If your over the age of 25 you might be considered an “old head” meaning you grew up in the ’80s, or ’90s & early 2000s and you think that a good majority of today’s music is trash. Not to say that all new music is trash but a good majority of it is uninspired, uncreative, and just not our cup of tea. This goes double for hip-hop in 2019. As we know since the dawn of the internet a new rapper has been popping up every 5 seconds.

Soulja Boy was one of the first and ever since the internet has helped to make so many rappers famous in the 21st century. Through apps like Youtube, Vine (RIP), Musically/Tick Tok, Instagram & most importantly Soundcloud. Most of the hip-hop which is coming from these platforms (to me and a lot of old heads) is trash but to Gen Z its their Grunge, Hair Metal or Pop-punk/emo which some could say those generas where trash as well. Now most of the hip-hop that comes from these platforms is trap rap or emo rap which mixes heavy high hat drums and they usually rap or sing in an audio tune fashion. Their lyrics are mostly about the typical mainstream hip-hop tropes of girls, cars, drugs and money but with the sub-genera emo-rap it might talk more about being sad, depression and mental health. There are even trap rappers who mix other generas of music into the trap beats like emo rap or trap metal.

Then you have pop artist who always want a rapper on their tracks to make their songs “trendy” or “edgy” or how rappers want to sing and R&B guys are adding rapping elements to their music. R&B wants to have live bands and mix dance music or alternative rock into their sound. Mainstream rock is very much influenced by pop/R&B which is influenced by hip-hop. Many rock groups and artist have been adding a rapper to their songs and for a long time white rappers have been able to be played on rock stations. Then when it comes to country music you have people who come from the country genera and then mix country with pop or are a pop artist who can go into country and a lot of the flow of mainstream country today sounds very hip-hop or R&B inspired all the way down to the beats they use. Basically what I am saying is that the genera lines are now being very blurred due to every artist, band or group wanting to mix a little bit of everything in their music.

- SUPPLIED MATERIAL
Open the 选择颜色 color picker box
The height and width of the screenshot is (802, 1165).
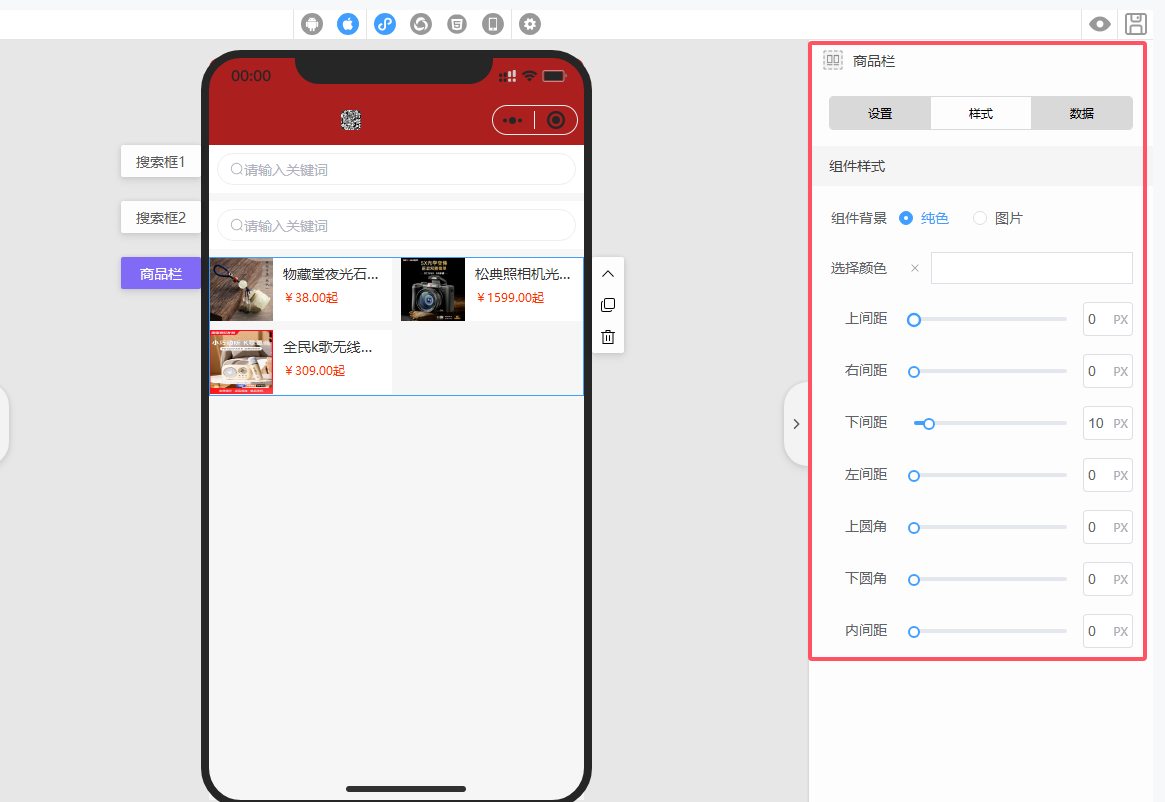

- TO BE DONE
Reproduce the text on today's hip-hop word for word, everything from "If your over" down to "every 5 seconds.".

- RESULT OF THE EXERCISE
If your over the age of 25 you might be considered an “old head” meaning you grew up in the ’80s, or ’90s & early 2000s and you think that a good majority of today’s music is trash. Not to say that all new music is trash but a good majority of it is uninspired, uncreative, and just not our cup of tea. This goes double for hip-hop in 2019. As we know since the dawn of the internet a new rapper has been popping up every 5 seconds.